MaSS-Droid: Android Malware Detection Framework Using Multi-Layer Feature Screening and Stacking Integration

In recent years, the frequent emergence of Android malware has posed a significant threat to user security. The redundancy of features in malicious software samples and the instability of individual model performance have also introduced numerous challenges to malware detection.

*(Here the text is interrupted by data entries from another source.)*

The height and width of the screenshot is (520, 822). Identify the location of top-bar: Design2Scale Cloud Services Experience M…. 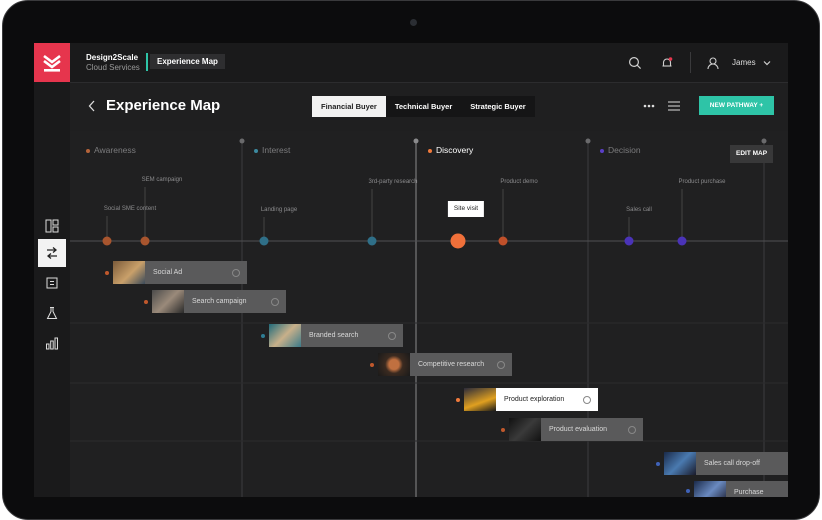
(411, 63).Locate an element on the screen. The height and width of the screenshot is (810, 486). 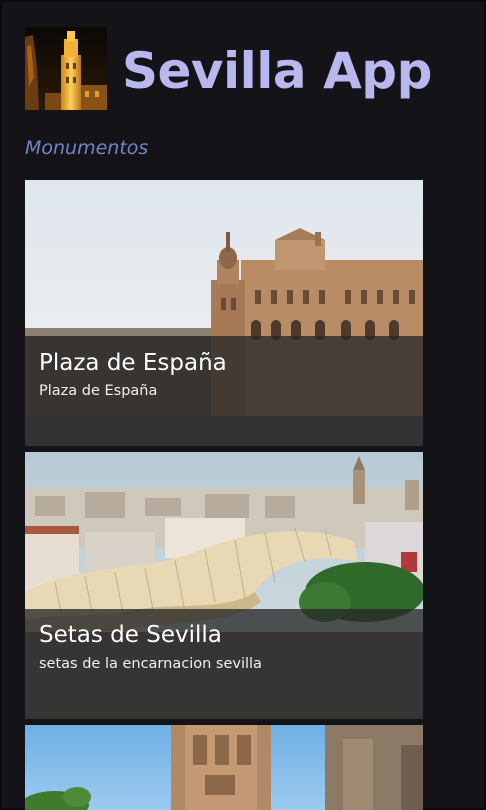
section-title: Monumentos is located at coordinates (87, 148).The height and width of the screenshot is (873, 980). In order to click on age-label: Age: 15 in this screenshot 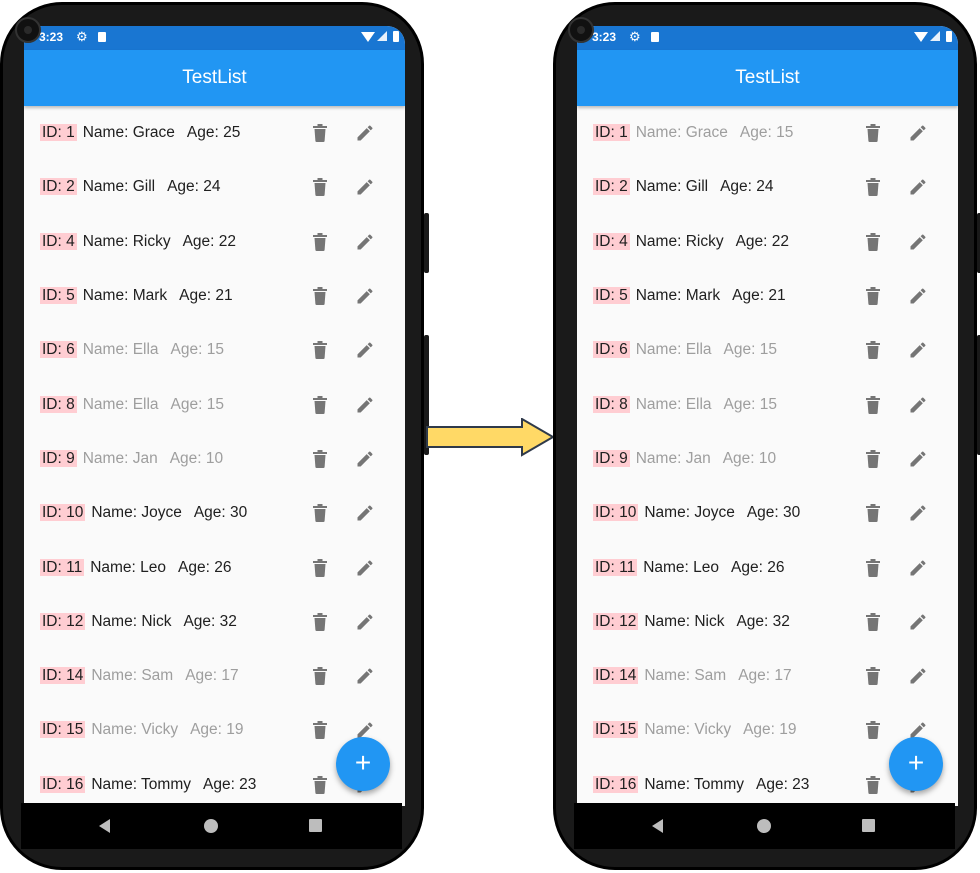, I will do `click(766, 133)`.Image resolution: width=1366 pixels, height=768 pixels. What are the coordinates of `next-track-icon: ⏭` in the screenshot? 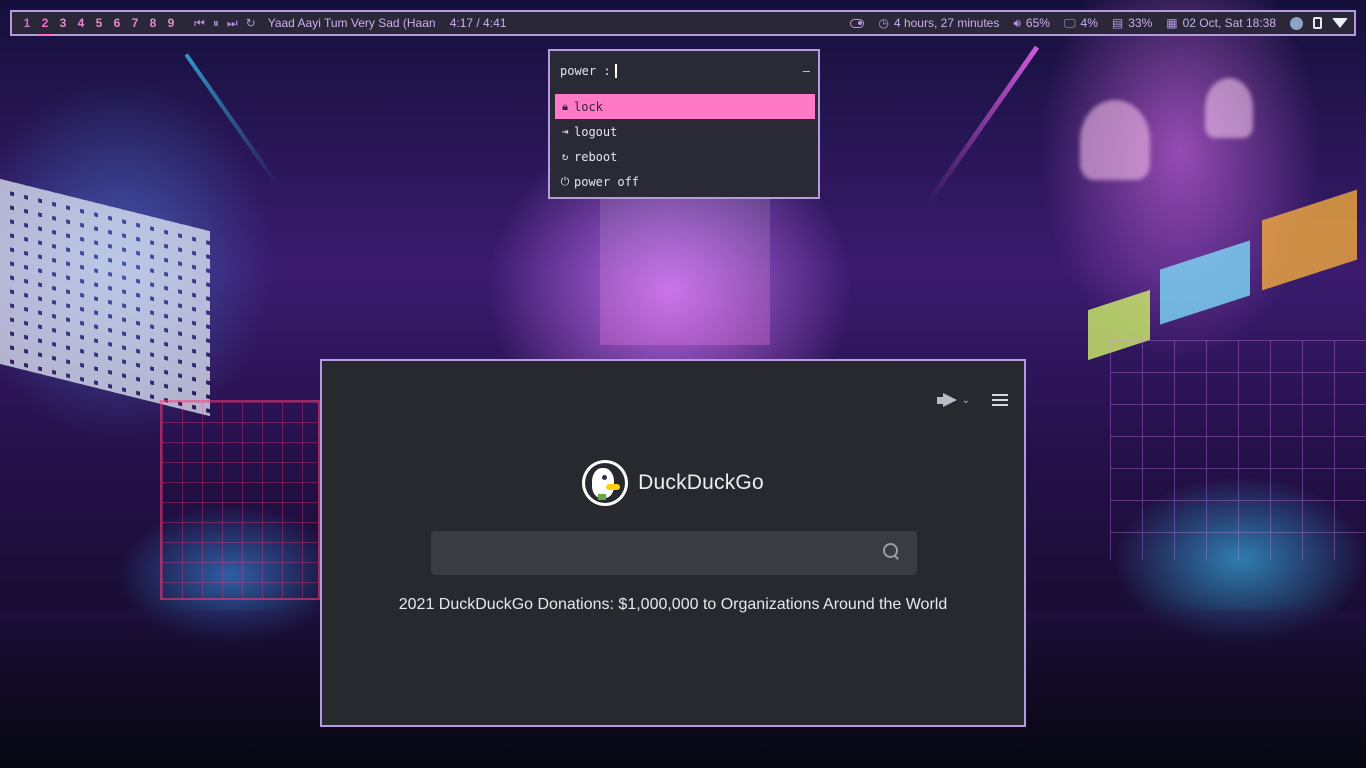 It's located at (232, 24).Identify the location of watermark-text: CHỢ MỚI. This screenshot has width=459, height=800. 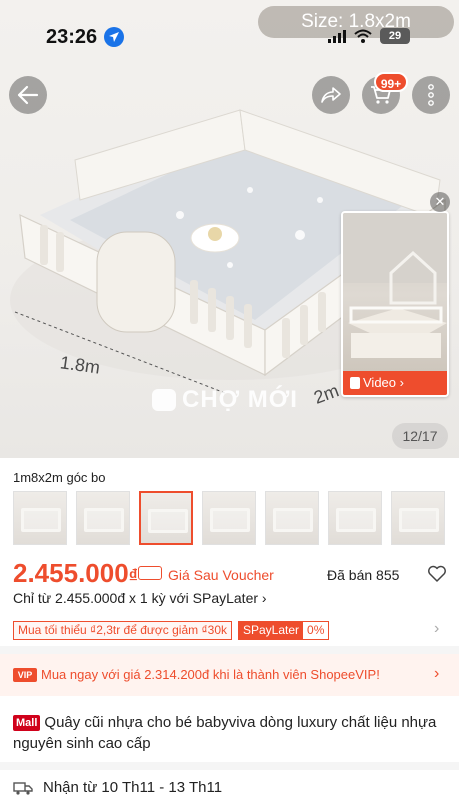
(240, 400).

To address these issues, this paper proposes a malware detection framework named Mass-Droid, based on Multi-feature and Multi-layer Screening for adaptive Stacking integration. First, three types of features are extracted from APK files: permission features, API call features, and opcode sequences. Then, a three-layer feature screening mechanism is designed to effectively eliminate feature redundancy, improve detection accuracy, and reduce the computational complexity of the model. To tackle the problem of high performance fluctuations and limited generalization ability in single models, this paper proposes an adaptive Stacking integration method (Adaptive-Stacking). By dynamically adjusting the weights of base classifiers, this method significantly enhances the stability and generalization performance of the ensemble model when dealing with complex and diverse malware samples. The experimental results demonstrate that the MaSS-Droid framework can effectively mitigate overfitting, improve the model’s generalization capability, reduce feature redundancy, and significantly enhance the overall stability and accuracy of malware detection.